Врубмашинист сидел ко мне боком у самых дверей. Я хочу видеть его лицо, его глаза, и пересаживаюсь таким образом, что он оказывается прямо против меня. Я еще не знаю, что я скажу, как я начну свою беседу. Одно я твердо знаю: тут нужно по-другому, не так, как перед многочисленной аудиторией в шахтерском клубе.
Я задумался. Вот они сидят передо мною — молодые и пожилые шахтеры.
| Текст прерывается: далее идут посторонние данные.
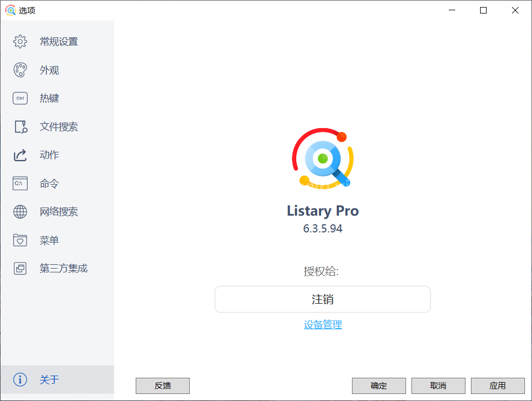Maximize the 选项 window
The height and width of the screenshot is (401, 532).
[x=483, y=10]
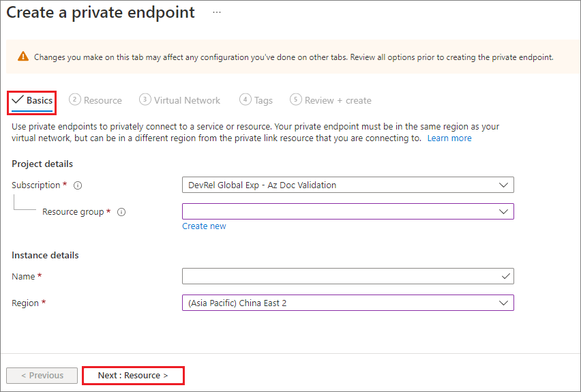The height and width of the screenshot is (392, 581).
Task: Click the warning triangle icon in banner
Action: tap(23, 57)
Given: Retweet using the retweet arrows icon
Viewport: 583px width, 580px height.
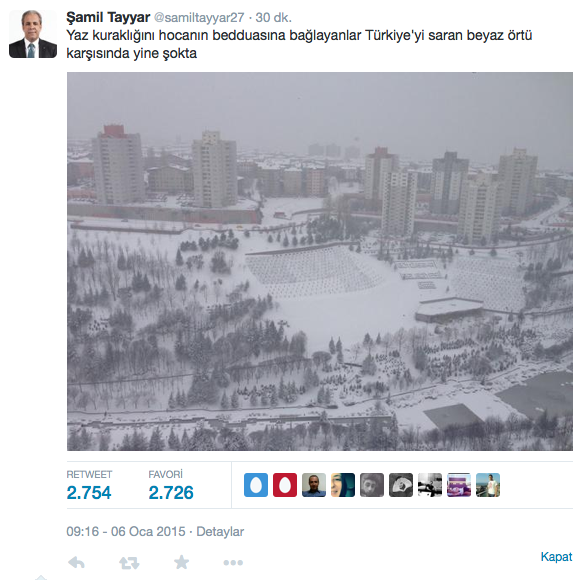Looking at the screenshot, I should [129, 563].
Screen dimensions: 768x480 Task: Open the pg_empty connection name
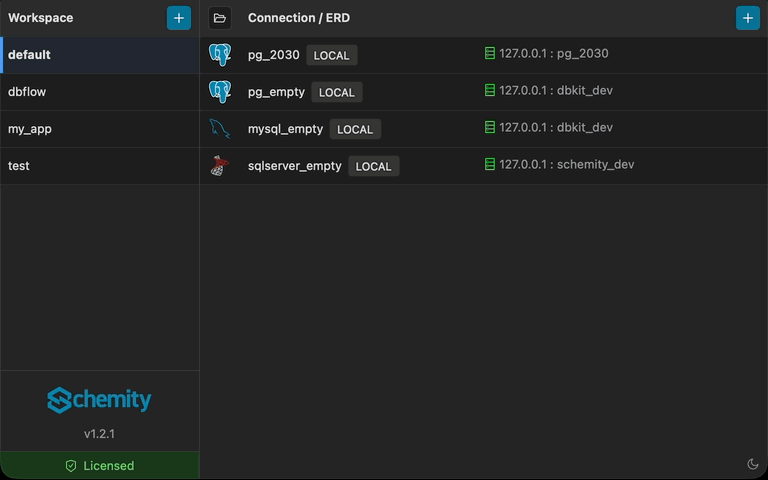tap(276, 92)
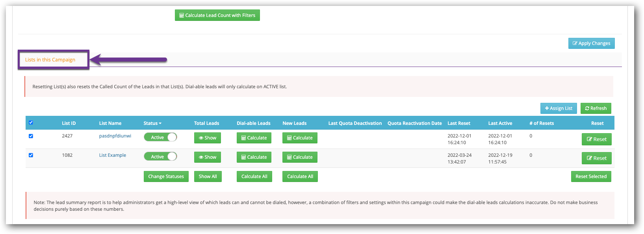Select the Lists in this Campaign tab
The width and height of the screenshot is (644, 234).
coord(50,60)
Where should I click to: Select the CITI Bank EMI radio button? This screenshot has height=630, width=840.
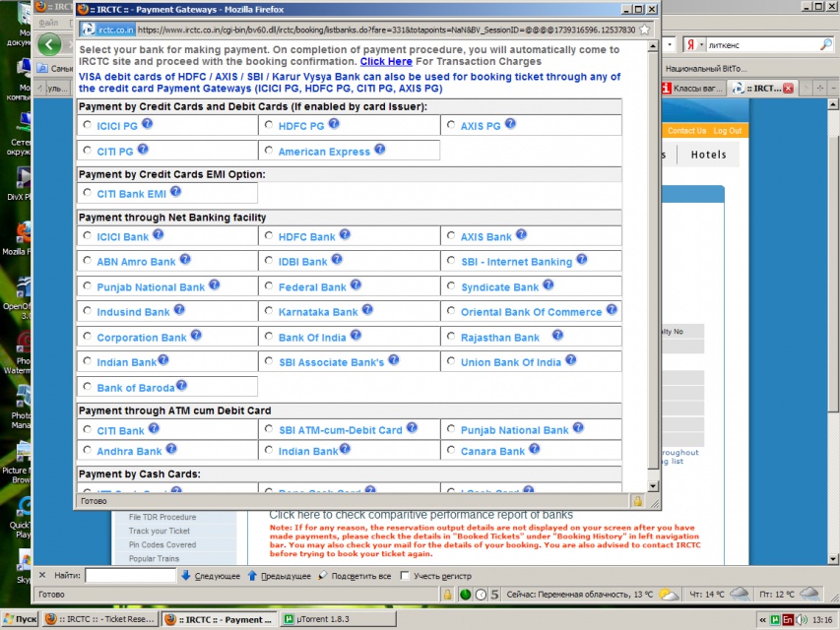pyautogui.click(x=89, y=193)
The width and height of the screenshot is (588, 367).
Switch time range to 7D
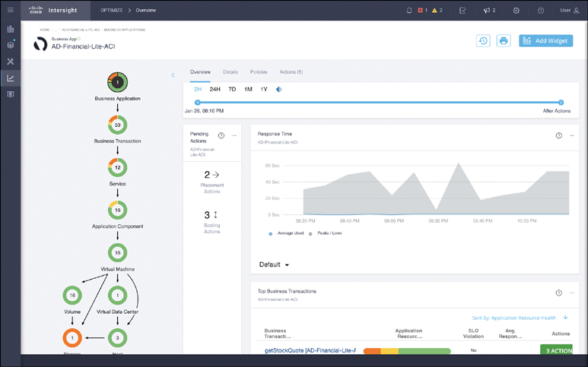pyautogui.click(x=232, y=89)
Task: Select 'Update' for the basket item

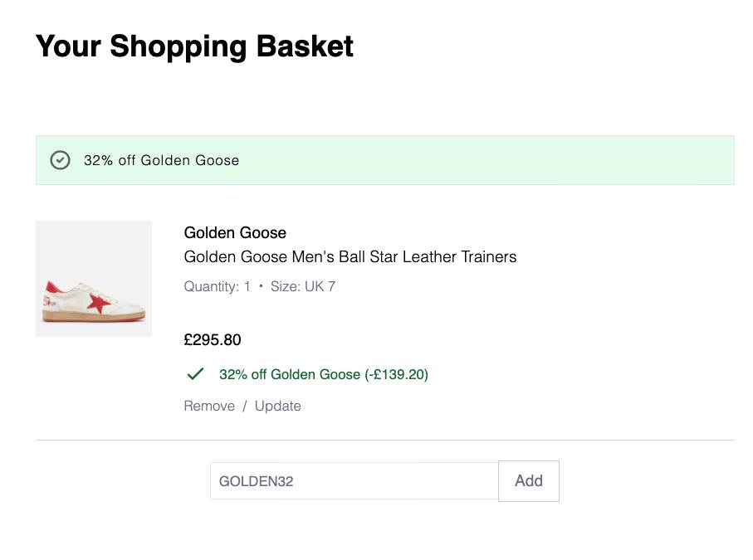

Где я найду такие слова, чтобы они встретили горячий отклик, чтобы моя беседа о путях выполнения и перевыполнения пятилетнего плана восстановления и развития народного хозяйства задела какие-то струны души.
Меня захватила мысль — показать связь бригады Легостаева с жизнью всего Донбасса, всей нашей страны, чтобы и врубмашинист и его помощник, старик Приходько, и начальник участка Страшко глубже и отчетливей увидели все то, что они сделали на своей шахте, и все, что им предстоит еще сделать.
Я вынул из своей полевой сумки конспект доклада. Вместе с конспектом из сумки выпала моя старая тетрадь в клеенчатом переплете, на первой странице которой было написано «Если хочешь — все достижимо».
На записях лежал далекий отсвет эпохи первых сталинских пятилеток. Многое в этих записях потускнело, многое трудно было разобрать, но даже если бы со мною не было тетради, все равно в моей памяти, в памяти моего поколения живет это время, время бурных темпов. Я помню год, когда строился Сталинградский тракторный, — это было на заре моей юности; еще лучше я помню строительство Челябинского тракторного — мой отец был прорабом и брал меня с собой на площадку. Юношей я видел, как вбивают колышки в землю, как размечают строительную площадку, как развертывают, словно свиток, синие кальки чертежей.